- SHORT PROBLEM A
Answer these from the forum thread on floating-point rounding:
(i) In the code a commenter posted, what value is assigned to r before 510 is added?
(ii) According to the author, what kind of rounding does the fround function perform?
(iii) With a = b = 2.555 and nodec = 2, what result did the author get after step 1)?
- SHORT PROBLEM B
Quote the forum thread on floating-point rounding word for word, everything from "2) result = fround" down to "it again )..".

- SELECTED EXCERPT
Pls. note that the 510 val is computed and not assigned.

0

Commented:
What is the actual value?
What source code do you use that prints out the value as 510?
0

Commented:
double r;
int i;
r = -1e-4;
r += 510;
i = r;
printf("%.20f\n", r);
printf("%.1f\n", r);
printf("%d\n", i);
0

Author Commented:
actually I'm using a rounding function:
fround(n,d) ((floor((n) * pow(10.,(d))) / pow(10. ,(d)))
which is a rounding down function.

and I used it to calculate addition of 2 numbers, a + b
a = fround( value1, nodec);
b = fround (value2, nodec);
1)   result  =  a+ b;
after which I round the final answer ( i have a few rounding variations,
round adjust, round up, down,... )
2) result = fround ( result, nodec);

From 1) where a = b= 2.555 and nodec = 2, my answer after 1) is result = 5.10
(I printed it out as a double) BUT after 2) where it is rounded again,
it comes out as 509 ( I printed it again )..

- DATA SECTION
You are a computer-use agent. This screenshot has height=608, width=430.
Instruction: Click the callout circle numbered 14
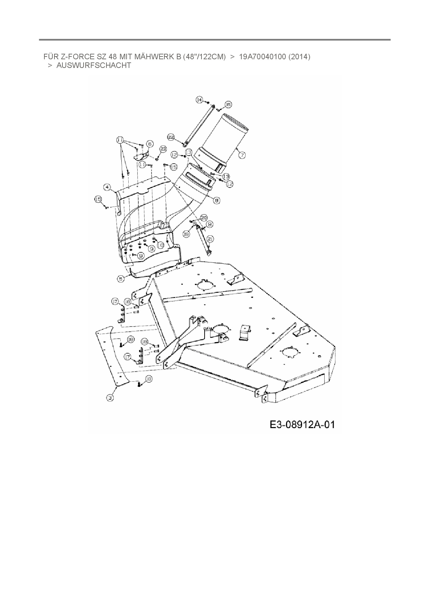tap(199, 100)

- EXERCISE RESULT A
(i) -1e-4
(ii) Rounding down
(iii) 5.10

- EXERCISE RESULT B
2) result = fround ( result, nodec);

From 1) where a = b= 2.555 and nodec = 2, my answer after 1) is result = 5.10
(I printed it out as a double) BUT after 2) where it is rounded again,
it comes out as 509 ( I printed it again )..